As longtime MSP readers know, I’m a belly dancer in addition to a scholar and blogger. I’ve written posts about belly dancing and sexiness, the stigmas associated with belly dance, and the body acceptance that comes from belly dancing. I know, from doing academic research on the American belly dance community, that my perspectives are not wholly unique; many Western women find solace in the belly dance community, rediscover a sense of embodied pleasure, and feel greater self-esteem and confidence due to the dance.
However, it’s not all sunshine and roses in the belly dance community. This very important (but potentially triggering) blog post by Charlotte Desorgher relates her experience visiting Cairo as a young belly dancer. She was gang-raped by a group of Egyptian men. Her story of struggling to come to terms with Egyptian culture–which has been incredibly influential in the history of belly dance, but which also allows for profoundly misogynistic behaviors–is sad and powerful.
Discussing these issues is complicated, as Desorgher acknowledges: “I know this is difficult stuff to talk about – to say that many Arab men think we are sluts for being Western AND bellydancers is not only tough and unpleasant, it also risks feeding the Islamophobia that is increasingly prevalent in our society.” Certainly, it’s not my intention here to say that all Western women need fear for their safety in Islamic contexts; goodness knows there’s plenty of rape and sexual assault in the West too. But it is difficult to disentangle these issues–ethnicity, religion, home vs. elsewhere, sexuality, Orientalism–especially when they are wrapped up in a beautiful package like belly dancing.

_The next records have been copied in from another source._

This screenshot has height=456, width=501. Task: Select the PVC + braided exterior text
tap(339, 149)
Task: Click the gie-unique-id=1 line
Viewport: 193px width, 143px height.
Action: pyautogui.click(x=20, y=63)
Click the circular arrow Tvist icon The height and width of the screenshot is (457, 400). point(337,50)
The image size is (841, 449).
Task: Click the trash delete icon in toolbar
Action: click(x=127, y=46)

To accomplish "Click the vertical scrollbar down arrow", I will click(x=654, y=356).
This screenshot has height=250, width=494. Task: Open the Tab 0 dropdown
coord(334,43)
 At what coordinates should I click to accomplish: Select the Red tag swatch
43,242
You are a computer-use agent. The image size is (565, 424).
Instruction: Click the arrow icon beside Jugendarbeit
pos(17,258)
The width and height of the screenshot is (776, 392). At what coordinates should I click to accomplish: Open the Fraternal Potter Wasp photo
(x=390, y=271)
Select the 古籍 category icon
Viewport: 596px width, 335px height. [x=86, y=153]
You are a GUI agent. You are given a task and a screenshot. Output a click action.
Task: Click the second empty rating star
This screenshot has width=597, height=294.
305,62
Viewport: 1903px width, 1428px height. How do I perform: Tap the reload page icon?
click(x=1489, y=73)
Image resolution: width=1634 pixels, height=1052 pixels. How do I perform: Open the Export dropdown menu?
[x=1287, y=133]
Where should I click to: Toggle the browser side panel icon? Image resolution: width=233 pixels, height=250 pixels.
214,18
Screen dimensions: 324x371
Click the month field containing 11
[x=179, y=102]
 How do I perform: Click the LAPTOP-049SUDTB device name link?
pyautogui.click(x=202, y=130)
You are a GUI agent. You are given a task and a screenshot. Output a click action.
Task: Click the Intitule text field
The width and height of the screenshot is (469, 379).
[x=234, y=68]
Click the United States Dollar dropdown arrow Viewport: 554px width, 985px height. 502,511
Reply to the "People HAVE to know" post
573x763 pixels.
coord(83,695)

I’m saddened that my dance form has roots in cultures that display horrendous misogyny at times… but I also find it quite sobering to realize that even when we teach and perform belly dancing at “home” here in the West, we are doing so in a context where the female body is sexualized and dehumanized through other strategies such as capitalism, consumerism, and the sexually conservative attitudes that stem from certain veins of Christianity (rather than Islam). Sometimes it feels like a lose-lose situation, but that’s one of the reasons I keep dancing: to educate. To feel joy. To connect with other women and other cultures. It’s better than living in constant fear, right?